Mare and Cal are sentenced to death and put in an arena to fight to the death, where an Arven stifles Mare's power. Mare and Cal battle their former sparring partners, including Evangeline. They manage to kill the Arven stifling Mare's power, along with several other Silvers, before they are rescued by the Scarlet Guard and escape by the Undertrain. There Mare meets with Farley, Kilorn, and, to her shock, Shade, who had faked his death and has also joined the Scarlet Guard. Mare vows to take revenge against Maven, and use the list she acquired from Julian to seek out others like her.

==Characters==
- Mare Barrow: A seventeen-year-old Red girl who steals for a living. The discovery of her electrokinetic powers causes many to try to vie for her allegiance. Mare's ability allows her to create, absorb or release lightning, earning her nickname, the "little lightning girl."
- Tiberias "Cal" Calore VII: The eldest son and heir of King Tiberias Calore VI through his first wife, Queen Coriane Jacos. Though he is engaged to Evangeline Samos, he is in love with Mare, a fact that she uses to further her goals in the Scarlet Guard. He is a Burner, which means his Silver powers allow him to manipulate fire.
- Maven Calore: King Tiberias VI's second son through his second wife, Queen Elara Merandus, and Cal's half-brother. He is shy, but Mare's sudden engagement with him makes him open up. Like Cal and his father, Maven is a Burner. Maven is deeply jealous of Cal, partly because he thought his brother had won Mare's heart, the way he had won their father's. It is revealed at the end that he is evil.
- Diana Farley: A captain of the Scarlet Guard who leads them in the campaigns against the Silvers. She is strongly dedicated to the cause.
- Tiberias Calore VI: The current king of Norta who has married twice, producing two sons: Cal and Maven. He is a Burner, which he passed to both of his sons.
- Elara Merandus: The mysterious and sadistic current queen of Norta and the mother of Maven. Mare dislikes her since the very start of their meeting. She is able to read and manipulate people with the ability known as Whispering.
- Julian Jacos: A royal librarian and the brother of Cal's deceased mother, Coriane. He is the last known person to hold the power of a Singer: being able to control people through his voice.
- Evangeline Samos: A haughty girl who is made Cal's fiancée after being declared the best of the aspiring princesses. She holds a grudge against Mare, particularly after the latter humiliates her by expending her electrokinesis and repelling her magnetic manipulation, a trait of the House Samos.
- Kilorn Warren: Mare's best friend and an apprentice of fishing. Mare seems content to eventually become his wife until her engagement with Maven makes them drift apart. The attempt to spare him of conscription is the catalyst of much of the novel's plot.
- Lucas Samos: Evangeline's cousin who, like her, holds the power of magnetic manipulation.

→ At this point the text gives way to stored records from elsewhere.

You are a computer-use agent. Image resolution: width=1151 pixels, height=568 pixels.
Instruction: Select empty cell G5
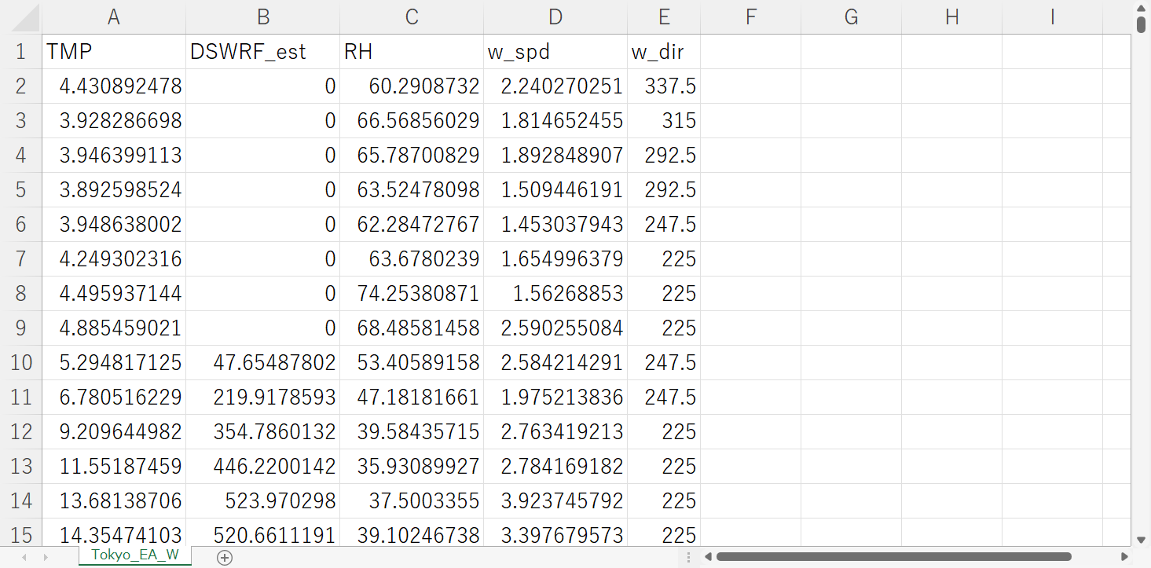pos(851,190)
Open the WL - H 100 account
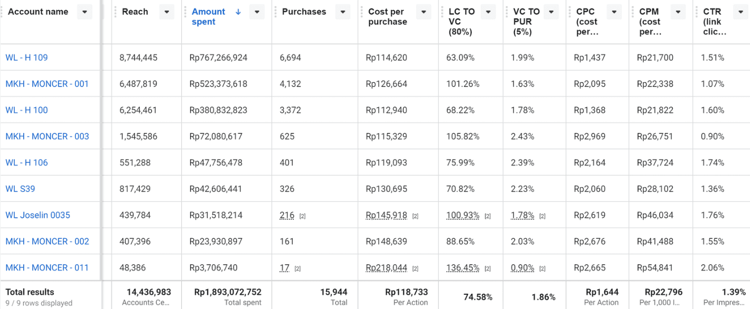 point(26,110)
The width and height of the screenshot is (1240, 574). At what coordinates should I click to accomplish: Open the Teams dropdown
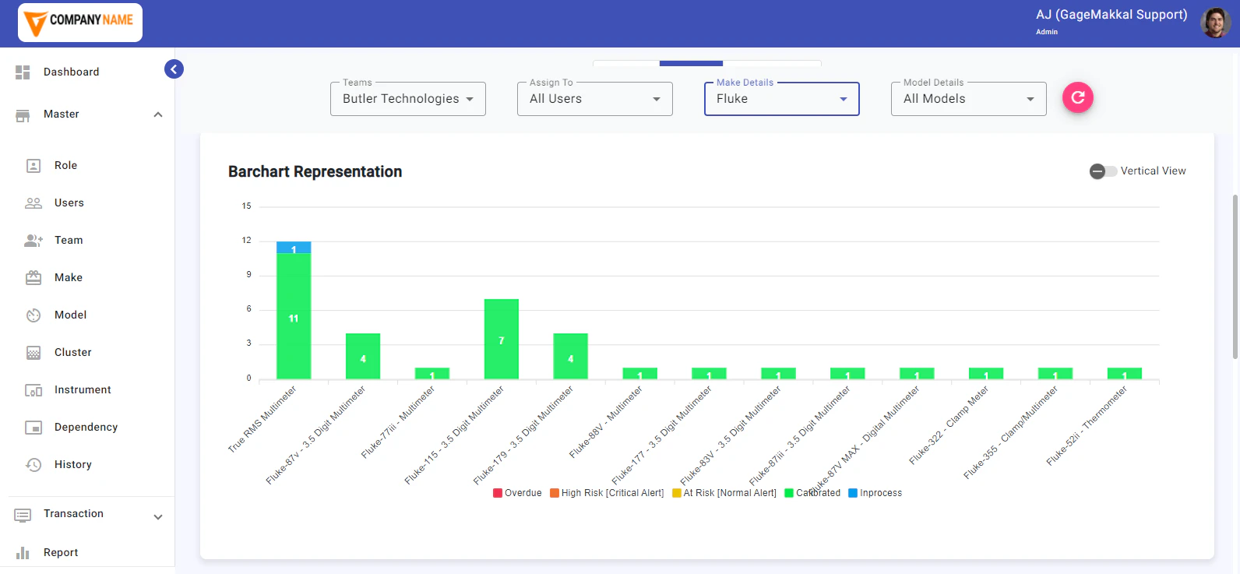coord(407,99)
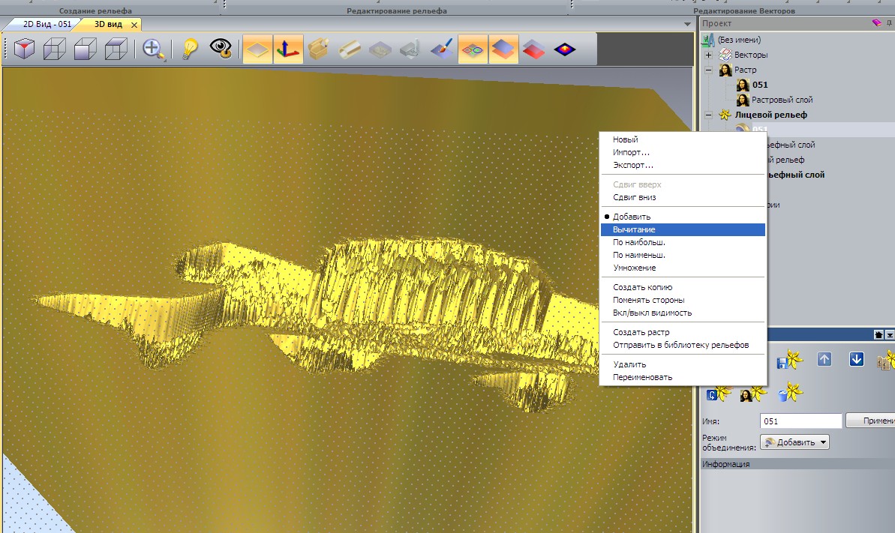Select 'Экспорт...' in the context menu

click(x=632, y=165)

He is one of the few Silvers whom Mare befriends and trusts with certainty.
- Rane Arven: The instructor for the Silver Elites who has the ability to negate the powers of others, known as Silencing.
- Ptolemus Samos: Evangeline's older brother. Like her, he is a Magnetron, holding the power of magnetic manipulation.
- Sara Skonos: A friend of Julian who works as a nurse with her ability to heal people, known as Skin Healing. She seems to know the truth behind the death of Cal's mother, Queen Coriane, and Elara thus punished her by mutilating her tongue, making her mute.
- Tristan: Farley's loyal right-hand man in the Scarlet Guard. He is killed by Ptolemus Samos when caught in the attack on the Hall.
- Ann Walsh: A member of the Scarlet Guard who is about the same age as Mare. She works as a servant in Mare's room in the Hall and tells Mare the time of the midnight meeting with the Scarlet Guard. On the attack of the Hall, she is captured but escapes with Farley and Kilorn. While making sure the way is clear for Mare and the others to come back to the Whitefire Palace, she is captured and commits suicide with a pill before the queen is able to interrogate her. Her last words were "For Tristan".
- Gisa Barrow: Mare's 14-year-old sister who works as an apprentice for a seamstress, until her broken hand terminates her from the job.
- Mare's other family members consist of a war-weary father, a homemaker mother, and three older brothers: the hunky but unperceptive Bree, the sycophantic Tramy, and the lean but smart Shade. Out of the three, Mare is the closest to Shade, who is 19 years old.
- Coriane Jacos: The late wife of Tiberias Calore VI and sister to Julian Jacos. Coriane was known as the "Singer Queen" because the Jacos house were Singers. Queen Elara did not like Coriane becoming queen so Elara murdered Coriane and took the crown, killing Tiberias at the end of the book.

==Reception==
Red Queen has been generally well received. The Guardian gave the novel four stars. Vilma Gonzalez of USA Today described the novel positively, revealing that "Aveyard’s compelling debut is richly imagined, addictive, chilling and suspenseful. She breathes new life into her own unique Game of Thrones story enlivened by exciting, character-driven plot twists that have me clamoring for more. This scintillating tale of betrayals and blood-spattered crowns is not to be missed."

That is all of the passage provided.